March 19, 2020 - Our Intention
The burning question on everybody's mind right now -- at least about this library-- is, are you open? At this writing (5:30 a.m. on Monday, March 16th) I can not say for sure that the answer I give now will be true when you read this. While I can say that our intention is to stay open while we can without endangering the safety of the public and library staff; while I can say that we are taking measures to sanitize contact surfaces; while I can say we are encouraging anyone who feels sick (members of the staff and public) to stay home; while I can say we are encouraging everyone to wash their hands (for the 20 seconds prescribed by all public health agencies) after handling library materials; while I can say that we are not having gatherings of 50 or more; while I can say that we have moved our computers to create social distancing; while I can say we are reminding people that libraries are public places and therefore have germs and virus (this is always the case because we are a public place); while I can say that we are doing all that is prudent and reasonable to assure the safety of our staff and our public; while I can say we are exploring ways to continue providing service and programs without face-to-face interactions; while I can say we are following public health guidelines as they emerge on a daily or more frequent basis; while I can say that we trust you, our library patrons, to use your best judgement and to do your own risk assessment about visiting the library; while I can say all of this, I can also say that the decision to remain open may be taken from us. If that is the case, know that we will do all we can to provide service virtually and through our electronic locker system. Please check our website and social media for updates. Below are some of the new titles that have recently arrived at the library -- you can place holds on these without having to visit the library just go to our website; www,deforestlibrary.org and follow the LinkCat link. Enjoy!
“Pharma: Greed, Lies, and the Poisoning of America” by Gerald Posner. The award-winning author of God's Bankers traces the rise of the Salker family and the role of opioid addiction and soaring drug prices on healthcare, exposing the deadly consequences of industry corruption and profiteering.
“Cosmos: Possible Worlds” by Ann Druyan. Based on National Geographic's internationally renowned series, a long-awaited sequel to Carl Sagan's best-seller explores the parallel evolutions of science and civilization, discussing such topics as the Big Bang, the Voyager missions and Cassini-Huygen's remarkable findings.
“Deacon King Kong” by James McBride. In the aftermath of a 1969 Brooklyn church deacon's public shooting of a local drug dealer, the community's African-American and Latinx witnesses find unexpected support from each other when they are targeted by violent mobsters.
“The Rise of Skywalker, The Expanded Edition (Star Wars)” by Rae Carson. Written with Lucasfilm guidance and additional scenes, an epic conclusion to the Skywalker saga expands the story of the highly anticipated movie, “Star Wars: The Rise of Skywalker”. By the award-winning author of the Gold Seer trilogy.
“In Five Years” by Rebecca Serle.

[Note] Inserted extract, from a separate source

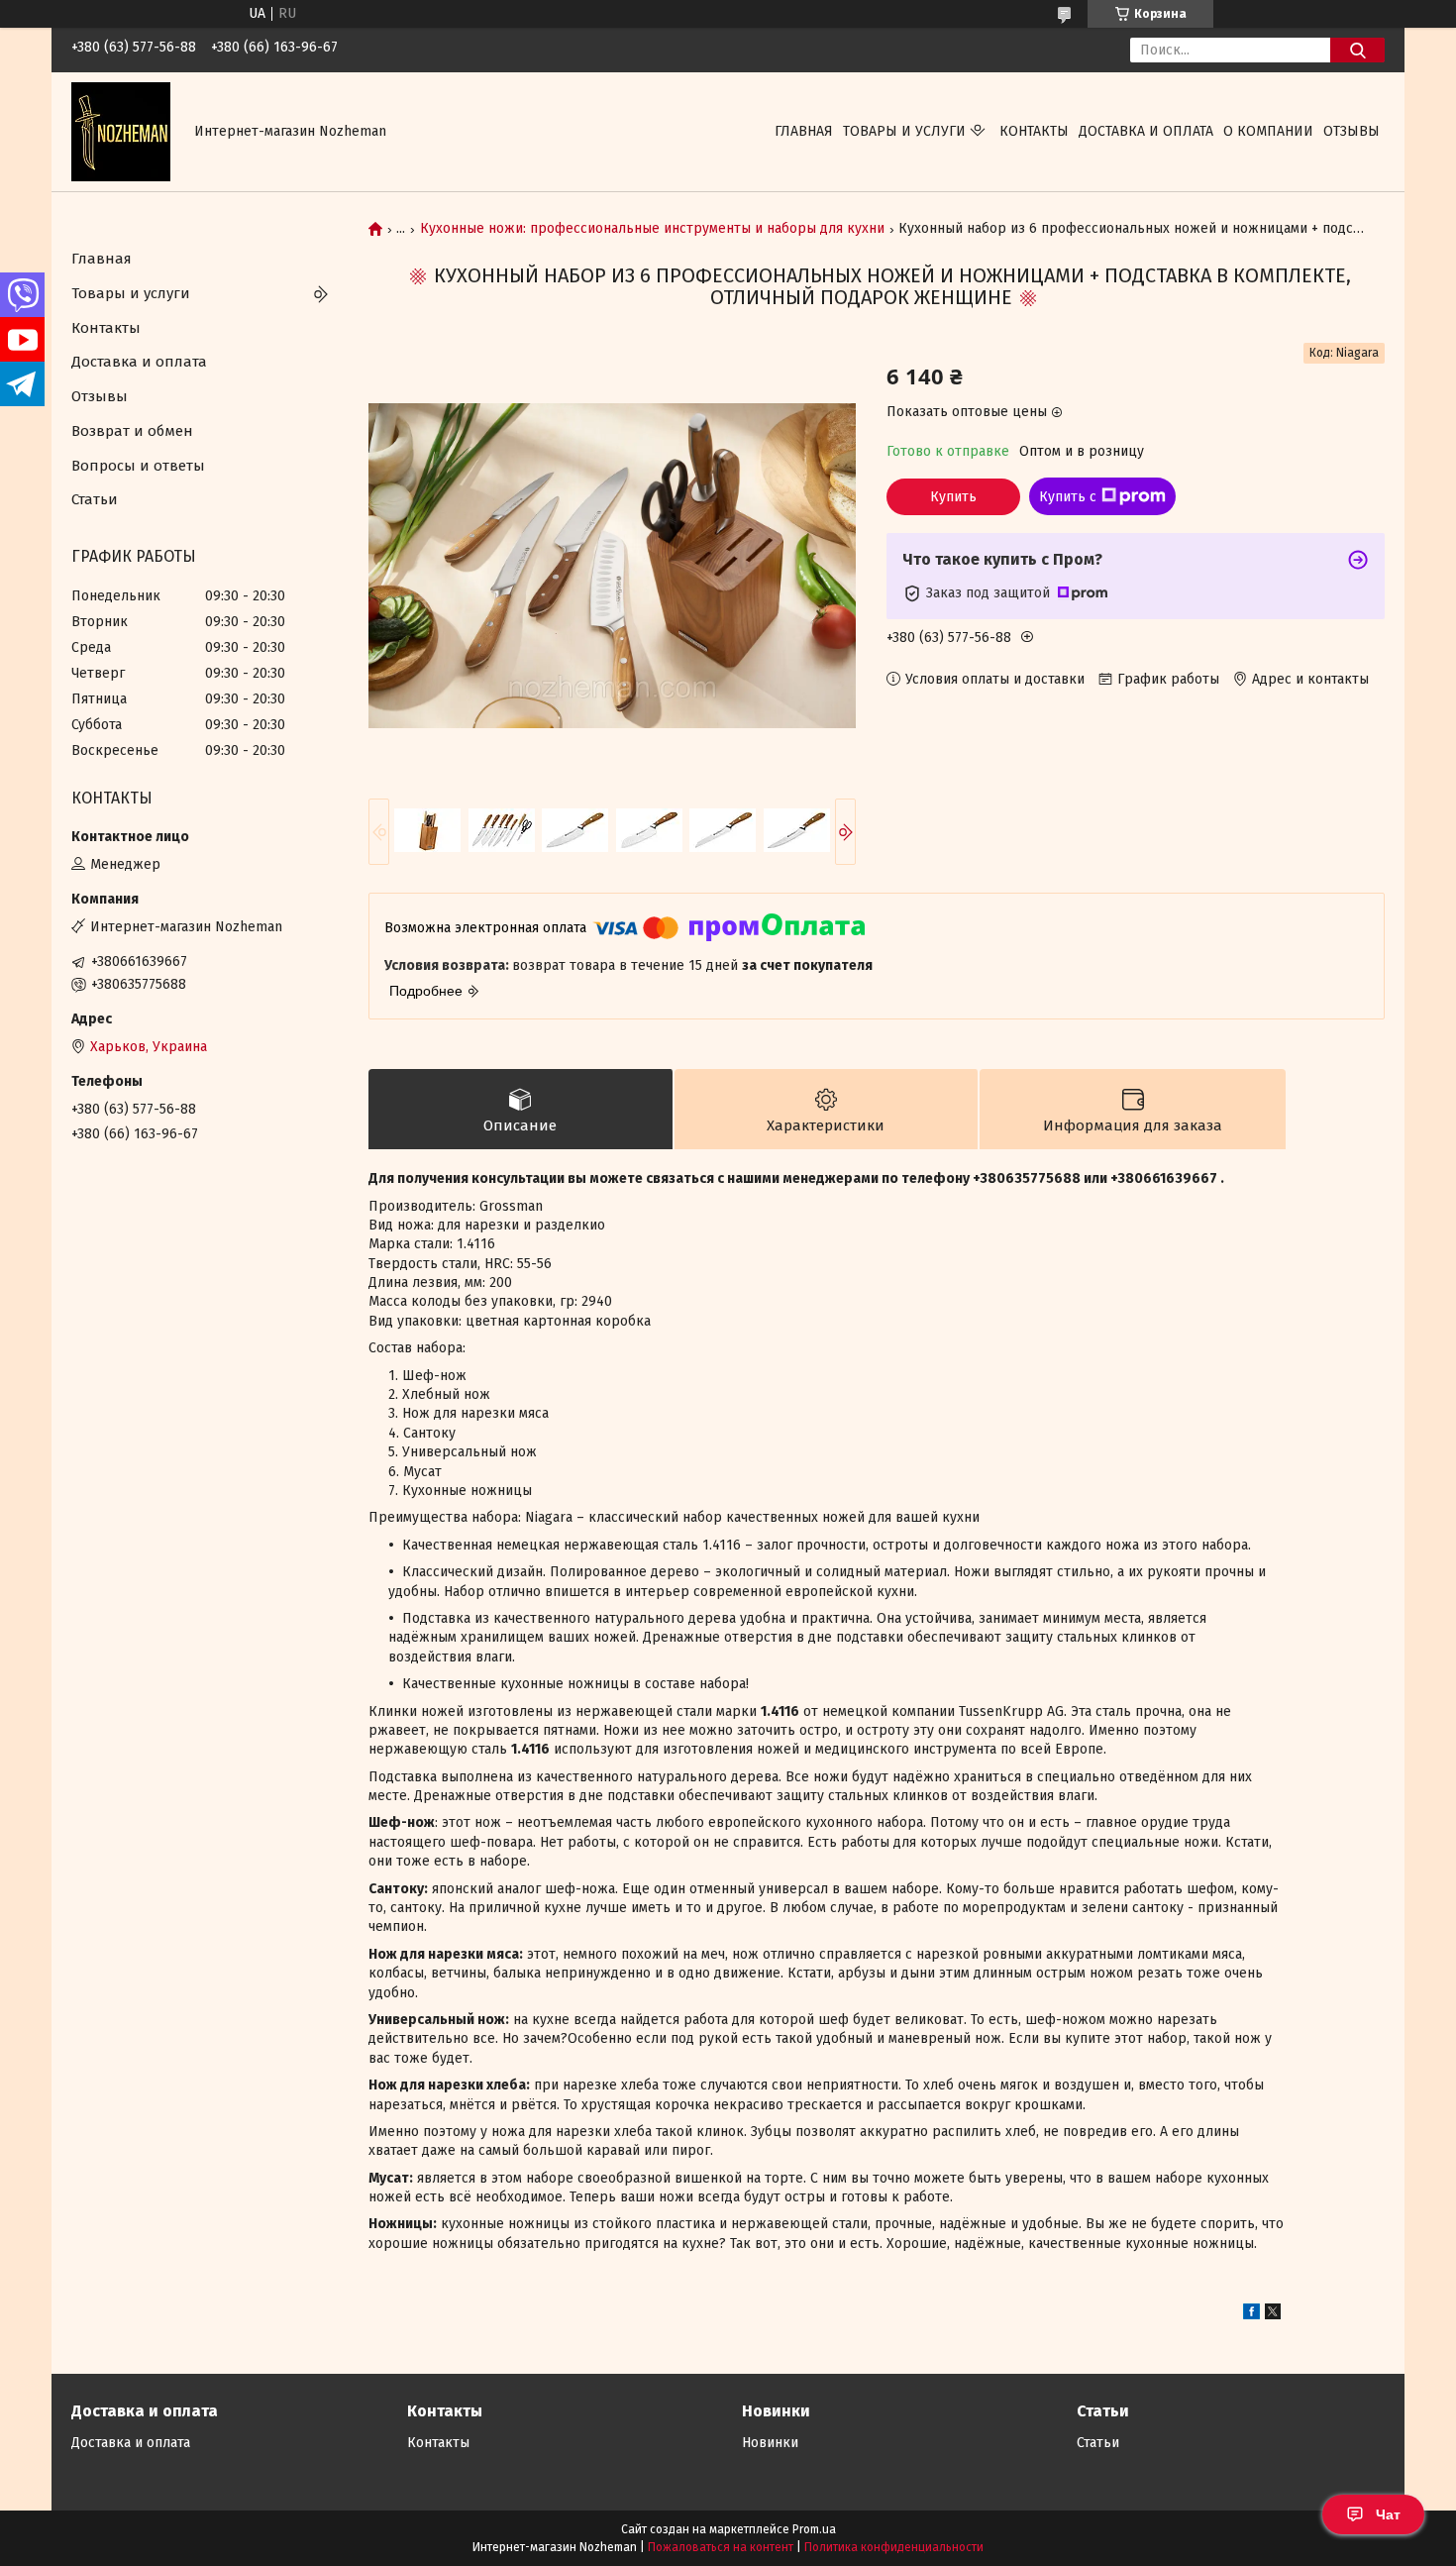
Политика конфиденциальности (894, 2547)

An ambitious young lawyer on the brink of having it all disregards a vivid dream about how different her life will be in five years, before meeting the man in her vision nearly five years later.
“Separation Anxiety” by Laura Zigman. A once-promising children's book writer navigates the humbling realities of middle age and dysfunctional family life while pursuing well-intentioned but increasingly disastrous changes. By the author of “Animal Husbandry”.

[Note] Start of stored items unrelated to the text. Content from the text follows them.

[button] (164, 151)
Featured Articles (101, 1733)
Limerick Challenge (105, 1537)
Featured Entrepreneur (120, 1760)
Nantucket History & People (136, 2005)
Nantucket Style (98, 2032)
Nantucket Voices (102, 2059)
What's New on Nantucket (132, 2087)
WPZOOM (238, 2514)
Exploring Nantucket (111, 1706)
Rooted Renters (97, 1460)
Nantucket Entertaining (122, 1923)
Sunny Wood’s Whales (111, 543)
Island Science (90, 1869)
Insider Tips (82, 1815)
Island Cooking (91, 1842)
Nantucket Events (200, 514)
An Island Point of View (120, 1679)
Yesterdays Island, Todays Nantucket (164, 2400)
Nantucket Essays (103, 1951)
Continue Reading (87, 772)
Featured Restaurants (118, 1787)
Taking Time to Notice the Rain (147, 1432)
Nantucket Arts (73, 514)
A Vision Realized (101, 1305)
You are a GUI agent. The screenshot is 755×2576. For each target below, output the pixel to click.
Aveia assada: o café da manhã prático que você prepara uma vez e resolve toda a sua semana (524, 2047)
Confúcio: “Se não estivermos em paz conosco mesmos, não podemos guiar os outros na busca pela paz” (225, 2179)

“Beheld” by TaraShea Nesbit. The best-selling author of “The Wives of Los Alamos” retraces the story of the Pilgrims from the perspectives of the rebel Billington family, whose disputes with Puritan neighbors under the influence of a newcomer escalate into Plymouth's first murder.

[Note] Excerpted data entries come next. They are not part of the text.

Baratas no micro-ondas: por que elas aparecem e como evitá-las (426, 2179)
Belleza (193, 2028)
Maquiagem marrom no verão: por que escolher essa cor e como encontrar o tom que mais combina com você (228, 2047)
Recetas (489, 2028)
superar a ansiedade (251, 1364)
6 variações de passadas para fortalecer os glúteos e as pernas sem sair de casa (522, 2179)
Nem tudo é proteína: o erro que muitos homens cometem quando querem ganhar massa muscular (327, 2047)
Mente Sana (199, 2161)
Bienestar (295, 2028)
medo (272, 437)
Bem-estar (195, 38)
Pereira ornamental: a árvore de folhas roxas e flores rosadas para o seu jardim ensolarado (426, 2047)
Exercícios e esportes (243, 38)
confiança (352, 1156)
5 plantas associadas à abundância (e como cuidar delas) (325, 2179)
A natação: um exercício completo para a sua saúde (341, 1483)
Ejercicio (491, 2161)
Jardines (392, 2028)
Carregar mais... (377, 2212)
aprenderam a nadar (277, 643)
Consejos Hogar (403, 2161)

“Hannah’s War” by Jan Eliasberg. As a female scientist works to develop the first atomic bomb during World War II, a young military investigator is determined to uncover her secret past.
“The Mirror & the Light” by Hilary Mantel. A tale inspired by the final years of Thomas Cromwell describes how after the execution of Anne Boleyn and childbed death of Queen Jane, the former blacksmith's son orchestrates a desperate plot to fortify England and save his own life.
“The Yellow Bird Sings” by Jennifer Rosner. A mother who goes into hiding when Nazis begin arresting Jewish citizens in Poland considers an impossible choice while struggling to keep her 5-year-old daughter, a musical prodigy, from being overheard. By the award-winning author of “The Mitten String”.
“Trace Elements ( Commissario Guido Brunetti Mysteries)” by Donna Leon. A woman's cryptic dying words in a Venetian hospice lead Commissario Guido Brunetti and his colleague, Claudia Griffoni, to uncover a threat to the entire region. By the award-winning author of “Unto Us a Son Is Given”.
“Victim 2117, No. 8 (Department Q)” by Jussi Adler-Olsen. The death of a seemingly random refugee in the Mediterranean Sea triggers powerful reverberations in a teen with murderous impulses, a Abu Ghraib terrorist and Department Q's Assad, who uncovers links to a family he assumed was long dead.